AIM OF THE EXERCISE >> Among the lines of the records, find all that carry the word "avatar" and copy them.

Stored records >>
——
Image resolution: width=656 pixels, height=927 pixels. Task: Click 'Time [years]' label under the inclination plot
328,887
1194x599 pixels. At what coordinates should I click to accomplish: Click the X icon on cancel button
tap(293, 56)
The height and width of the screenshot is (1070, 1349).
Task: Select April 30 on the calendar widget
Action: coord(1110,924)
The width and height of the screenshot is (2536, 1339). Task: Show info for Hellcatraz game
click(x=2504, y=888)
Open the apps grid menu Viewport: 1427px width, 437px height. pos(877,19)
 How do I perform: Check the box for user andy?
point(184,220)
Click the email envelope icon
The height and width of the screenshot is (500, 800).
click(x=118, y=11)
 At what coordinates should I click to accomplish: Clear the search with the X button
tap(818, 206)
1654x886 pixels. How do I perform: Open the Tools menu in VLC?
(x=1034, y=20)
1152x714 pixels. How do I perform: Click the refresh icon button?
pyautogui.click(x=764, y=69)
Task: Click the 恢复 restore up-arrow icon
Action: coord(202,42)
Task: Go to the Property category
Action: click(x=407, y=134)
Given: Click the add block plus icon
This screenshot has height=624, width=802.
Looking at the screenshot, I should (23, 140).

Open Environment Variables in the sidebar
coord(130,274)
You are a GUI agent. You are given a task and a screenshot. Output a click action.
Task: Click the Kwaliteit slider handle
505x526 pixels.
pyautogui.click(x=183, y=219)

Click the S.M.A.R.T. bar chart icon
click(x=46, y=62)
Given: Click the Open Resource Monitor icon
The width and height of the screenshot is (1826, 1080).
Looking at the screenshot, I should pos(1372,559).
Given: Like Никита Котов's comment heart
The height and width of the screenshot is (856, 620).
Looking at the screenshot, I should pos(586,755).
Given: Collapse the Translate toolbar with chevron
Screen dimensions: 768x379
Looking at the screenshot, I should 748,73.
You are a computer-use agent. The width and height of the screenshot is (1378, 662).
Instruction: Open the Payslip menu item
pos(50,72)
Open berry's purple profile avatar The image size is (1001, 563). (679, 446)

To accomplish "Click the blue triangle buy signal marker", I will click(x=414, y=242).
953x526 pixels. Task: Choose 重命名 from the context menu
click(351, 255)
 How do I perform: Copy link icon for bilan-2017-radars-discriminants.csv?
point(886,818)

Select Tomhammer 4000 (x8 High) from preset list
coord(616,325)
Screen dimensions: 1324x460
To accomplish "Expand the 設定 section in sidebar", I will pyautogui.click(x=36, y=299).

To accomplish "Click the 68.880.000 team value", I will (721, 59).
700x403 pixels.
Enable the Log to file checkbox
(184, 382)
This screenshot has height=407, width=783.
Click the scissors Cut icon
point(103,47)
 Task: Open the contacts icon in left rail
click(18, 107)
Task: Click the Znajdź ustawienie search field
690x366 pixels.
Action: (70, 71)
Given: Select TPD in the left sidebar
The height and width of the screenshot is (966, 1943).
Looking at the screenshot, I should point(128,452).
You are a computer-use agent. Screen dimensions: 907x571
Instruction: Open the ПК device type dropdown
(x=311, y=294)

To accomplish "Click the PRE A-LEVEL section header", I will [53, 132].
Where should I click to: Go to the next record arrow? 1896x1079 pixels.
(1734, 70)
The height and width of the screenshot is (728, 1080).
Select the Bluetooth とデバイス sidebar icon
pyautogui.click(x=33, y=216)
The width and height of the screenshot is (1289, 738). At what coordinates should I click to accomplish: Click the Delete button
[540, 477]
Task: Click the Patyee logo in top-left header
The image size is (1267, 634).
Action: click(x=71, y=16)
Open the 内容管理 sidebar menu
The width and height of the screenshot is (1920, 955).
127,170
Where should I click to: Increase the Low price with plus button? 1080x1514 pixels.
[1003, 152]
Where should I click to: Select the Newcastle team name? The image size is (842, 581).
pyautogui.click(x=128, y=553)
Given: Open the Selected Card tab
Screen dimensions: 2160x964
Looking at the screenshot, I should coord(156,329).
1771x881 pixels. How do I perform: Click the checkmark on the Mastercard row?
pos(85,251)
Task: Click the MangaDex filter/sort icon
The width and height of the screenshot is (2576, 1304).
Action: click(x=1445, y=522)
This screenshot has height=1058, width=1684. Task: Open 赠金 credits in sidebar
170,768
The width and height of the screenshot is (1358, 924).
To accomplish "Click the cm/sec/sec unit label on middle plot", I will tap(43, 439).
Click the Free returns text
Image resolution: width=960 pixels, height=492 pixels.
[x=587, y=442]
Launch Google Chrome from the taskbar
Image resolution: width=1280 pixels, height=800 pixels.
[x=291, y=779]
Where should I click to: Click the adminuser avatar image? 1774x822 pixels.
——
EXERCISE RESPONSE >>
Open berry's purple profile avatar The image size is (1001, 563). (679, 446)
Where should I click to: Click the adminuser avatar image? 1774x822 pixels.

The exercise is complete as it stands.